In patients with nonmalignant findings, colorectal cancer incidence and mortality rates were found to be significantly lower after colonoscopy when researchers conducted a meta-analysis of observational studies. The incidence and mortality rates were even lower after screening colonoscopy in the general population.
“[This study] provides additional evidence for the effectiveness of colonoscopy in the general population,” the researchers wrote.
Researchers examined PubMed, Embase and conference abstracts that were published through April 2015, and included 11 studies with 1,499,521 patients in the analysis. Overall CRC incidence and mortality were the primary outcomes. Using random-effect models, pooled RRs and 95% CIs were determined.
Significant associations were found between colonoscopy in patients with nonmalignant findings and reductions in both CRC incidence (61% reduction; RR = 0.39; 95% CI, 0.26-0.6) and mortality (61% reduction; RR = 0.39; 95% CI, 0.35-0.43).
On further analysis, screening colonoscopy showed even greater reductions in CRC incidence (89% reduction; RR = 0.11; 95% CI, 0.08-0.15) vs. diagnostic colonoscopy (RR = 0.51; 95% CI, 0.43-0.59).
Colonoscopy showed similar protection for men (RR = 0.36; 95% CI, 0.32-0.4) and women (RR = 0.23; 95% CI, 0.1-0.54). However, colonoscopy was less protective in cases of proximal CRC mortality (RR = 0.57; 95% CI, 0.52-0.63) vs. distal CRC (RR = 0.18; 95% CI, 0.11-0.31).

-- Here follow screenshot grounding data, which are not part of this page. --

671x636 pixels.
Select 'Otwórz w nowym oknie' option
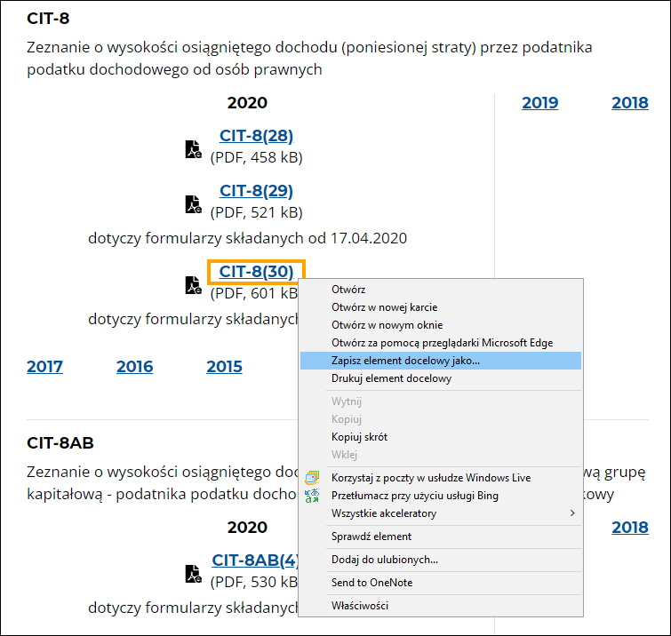pyautogui.click(x=387, y=325)
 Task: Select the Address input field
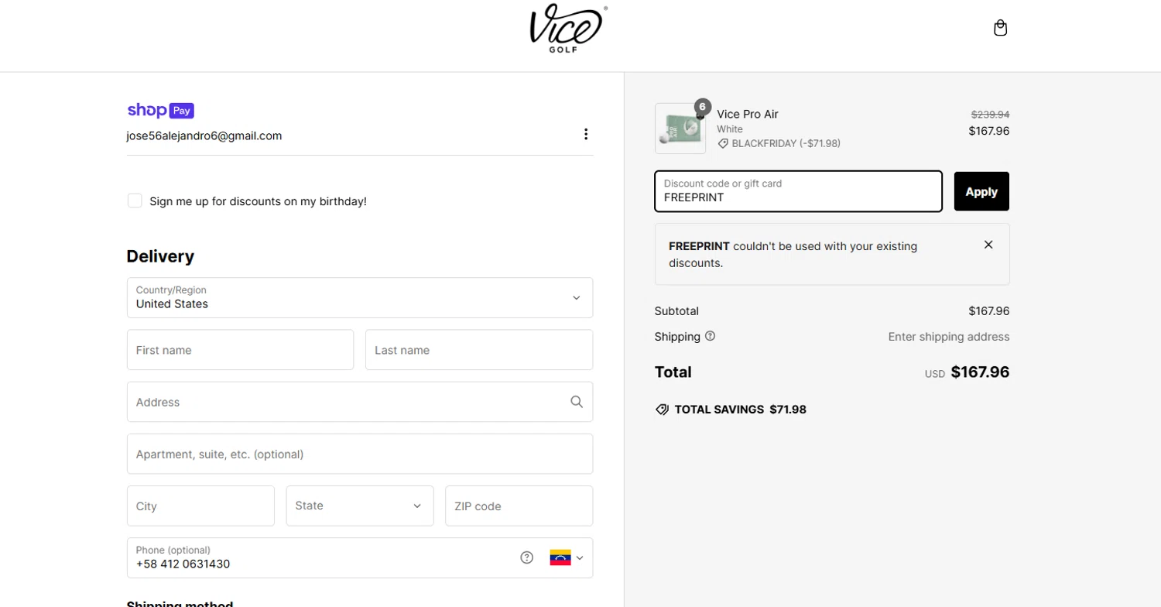pos(348,402)
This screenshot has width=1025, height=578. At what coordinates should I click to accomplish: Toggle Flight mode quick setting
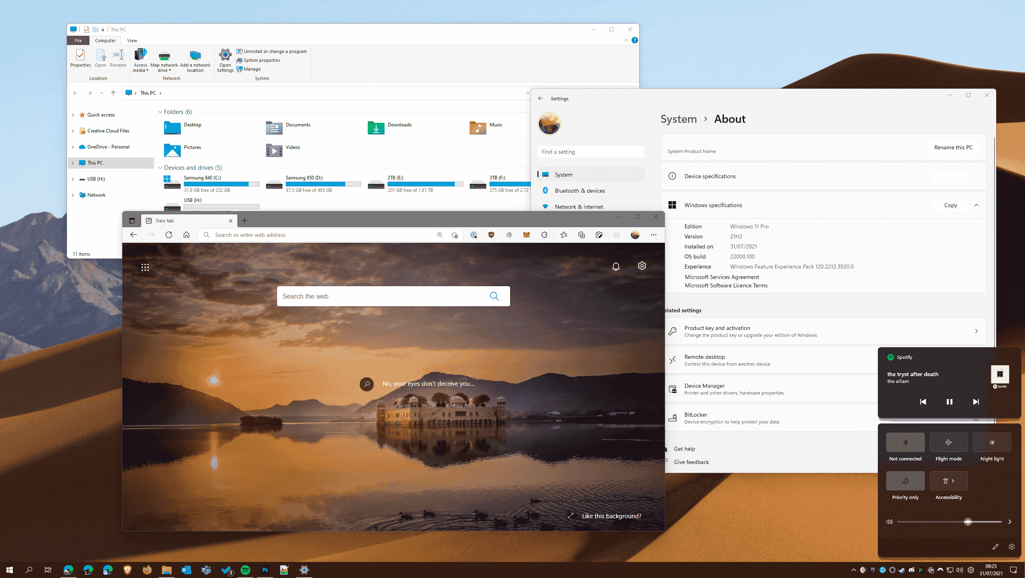pos(948,442)
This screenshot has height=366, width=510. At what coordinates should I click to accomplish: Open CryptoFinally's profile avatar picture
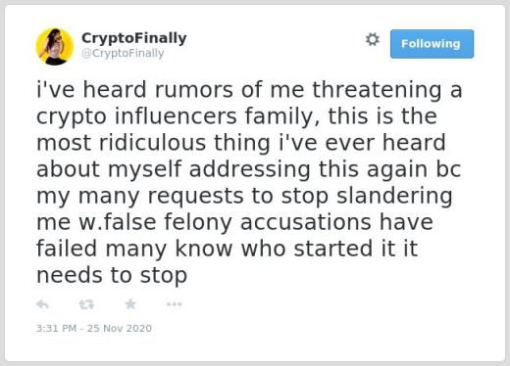tap(55, 47)
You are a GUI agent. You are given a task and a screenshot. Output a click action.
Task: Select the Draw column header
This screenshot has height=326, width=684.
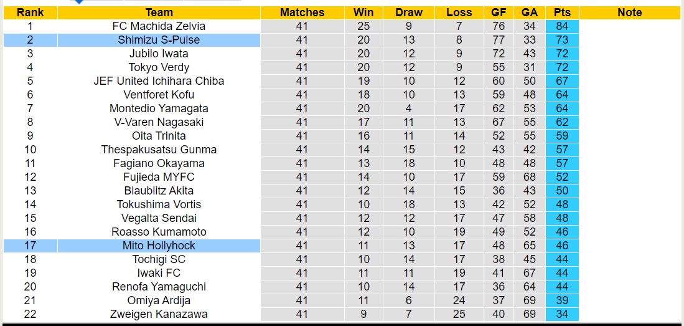point(409,12)
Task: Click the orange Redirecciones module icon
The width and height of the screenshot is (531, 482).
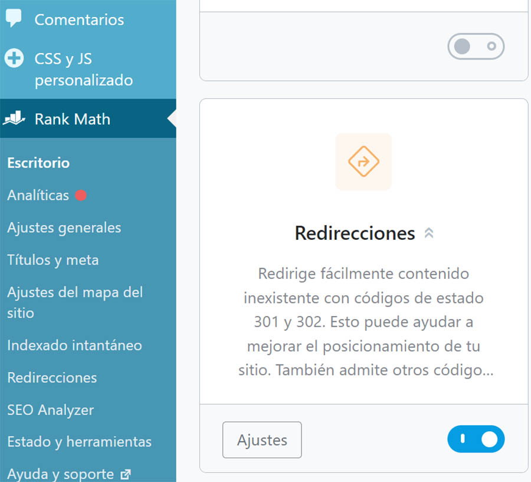Action: point(363,162)
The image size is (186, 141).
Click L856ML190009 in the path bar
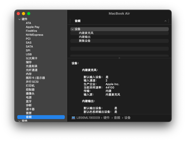(x=88, y=118)
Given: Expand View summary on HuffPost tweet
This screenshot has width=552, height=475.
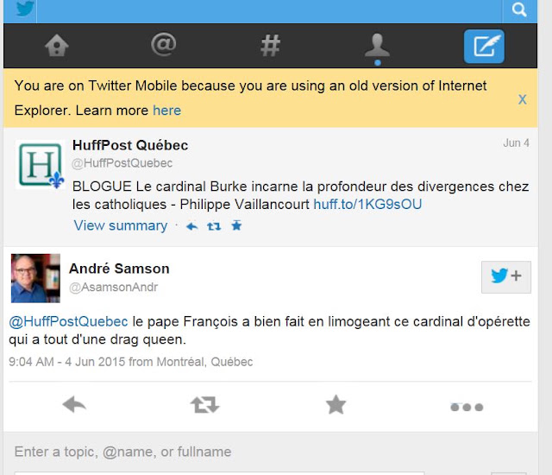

“When interpreting the study results, both the overall effect of colonoscopy and the individual effect of screening colonoscopy derived from subgroup analysis are informative,” the researchers wrote. “As regular colonoscopy screening has not been implemented even in many developed countries, the primary outcome, which estimated the benefit derived from both screening and diagnostic colonoscopies, reflected the effect of regular colonoscopy in routine clinical practice. Subgroup analysis of screening colonoscopy provides data on the maximum cases of CRCs and CRC-related deaths that may be prevented in patients with nonmalignant findings by population-based screening programs in standardized conditions, which is more important from a public health perspective.” – by Suzanne Reist
Disclosure: The researchers report no relevant financial disclosures.